[DATA EXTRACT — start]

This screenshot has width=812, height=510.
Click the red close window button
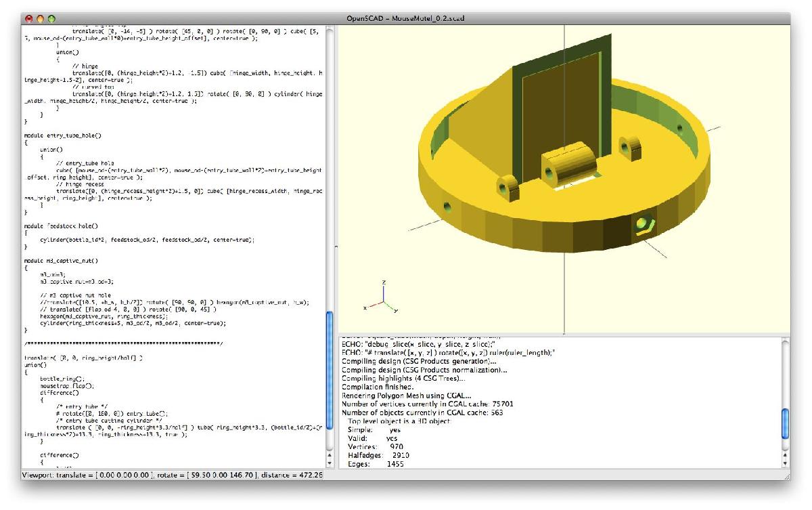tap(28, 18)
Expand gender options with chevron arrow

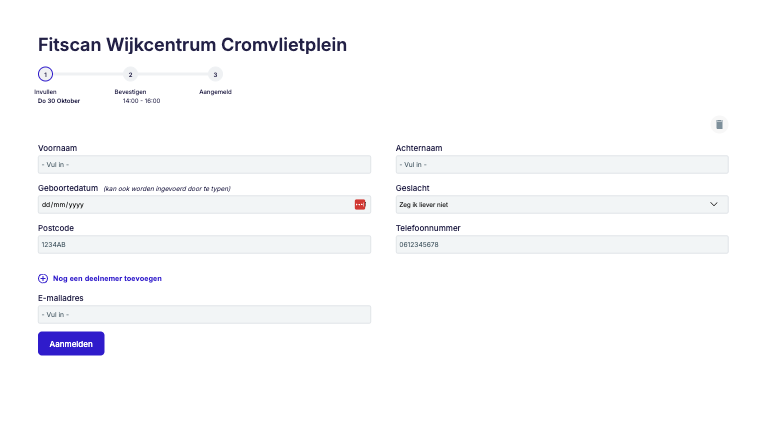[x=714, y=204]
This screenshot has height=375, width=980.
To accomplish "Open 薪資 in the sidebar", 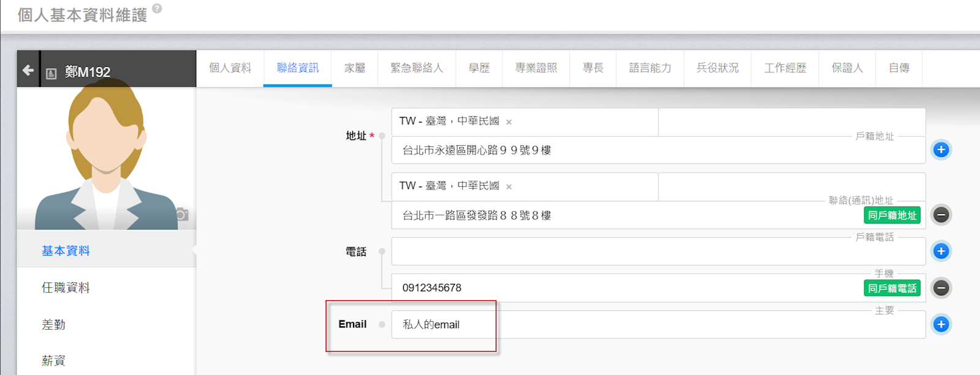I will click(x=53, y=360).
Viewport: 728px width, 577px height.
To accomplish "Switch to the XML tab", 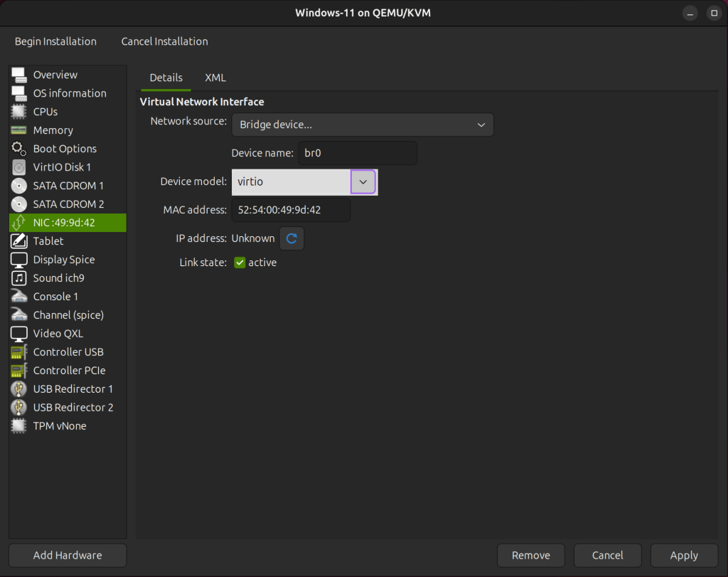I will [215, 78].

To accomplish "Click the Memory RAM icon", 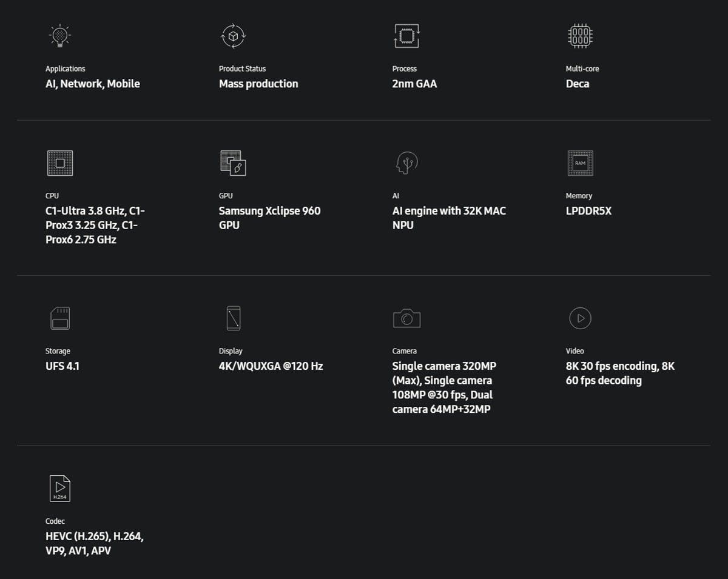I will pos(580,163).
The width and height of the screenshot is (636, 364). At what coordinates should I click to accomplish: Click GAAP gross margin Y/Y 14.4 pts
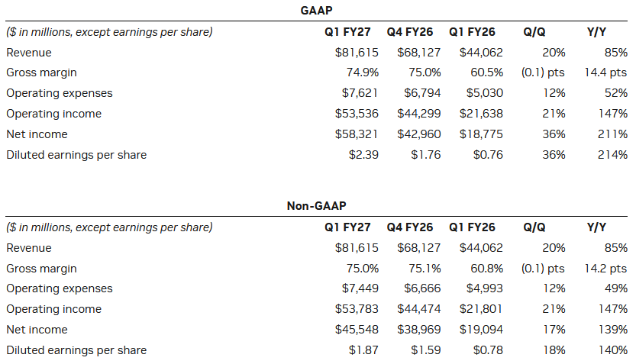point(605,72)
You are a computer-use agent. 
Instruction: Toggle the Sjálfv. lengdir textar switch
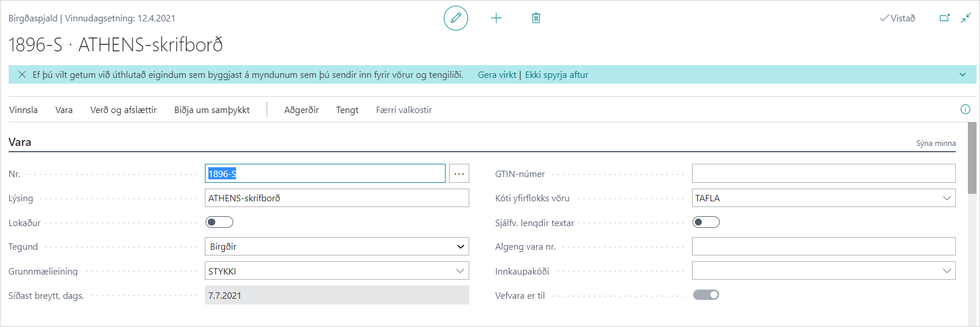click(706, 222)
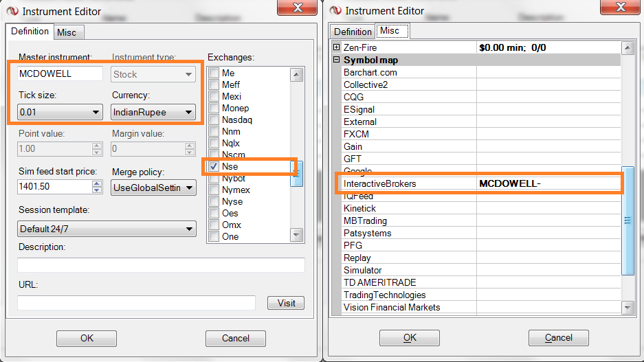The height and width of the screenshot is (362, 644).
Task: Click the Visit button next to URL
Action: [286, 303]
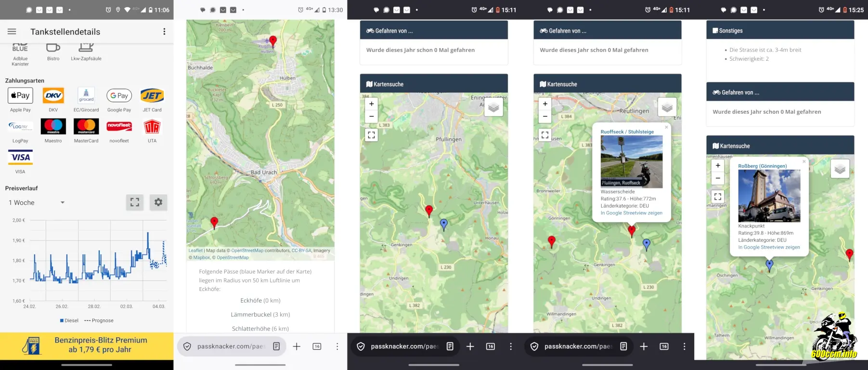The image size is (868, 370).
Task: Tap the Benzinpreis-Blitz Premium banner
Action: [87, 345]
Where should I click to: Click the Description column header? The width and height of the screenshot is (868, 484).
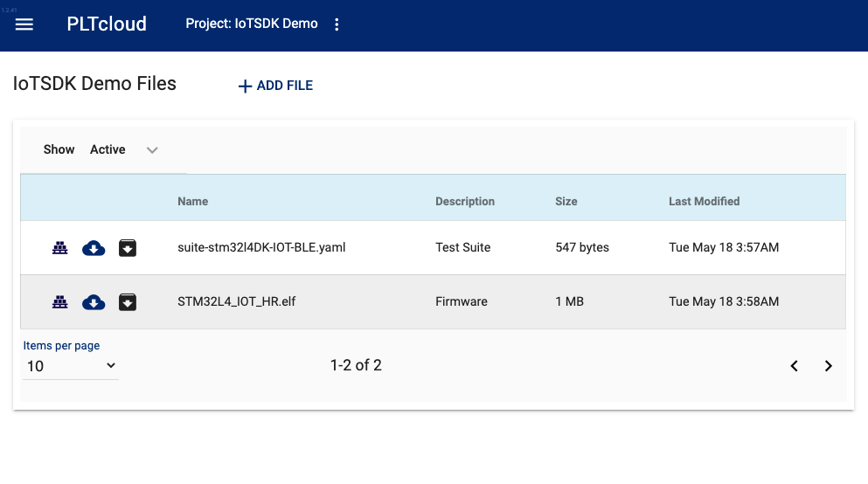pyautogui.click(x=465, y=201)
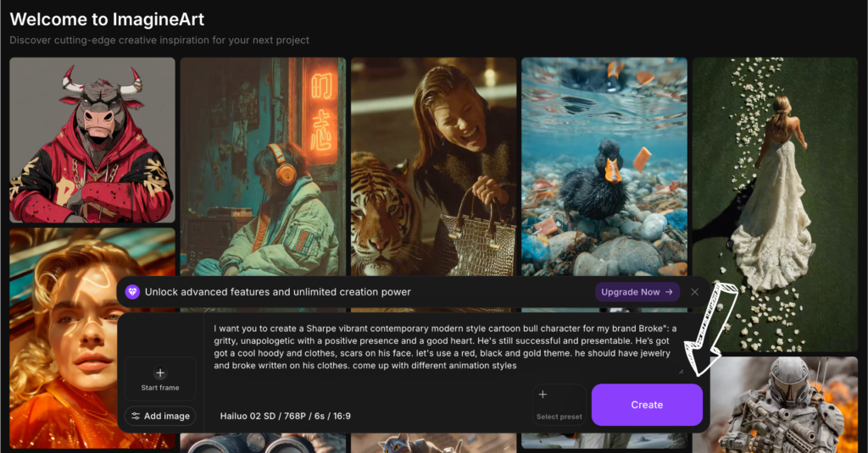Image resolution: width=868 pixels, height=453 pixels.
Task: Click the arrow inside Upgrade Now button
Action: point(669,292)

[DATA EXTRACT — finish]

**PROBLEM STATEMENT**.
Starting from the data above, filter for lines with "This" and copy each one.

**EXPECTED OUTPUT**.
This screenshot has width=812, height=510.
This screenshot has height=375, width=980.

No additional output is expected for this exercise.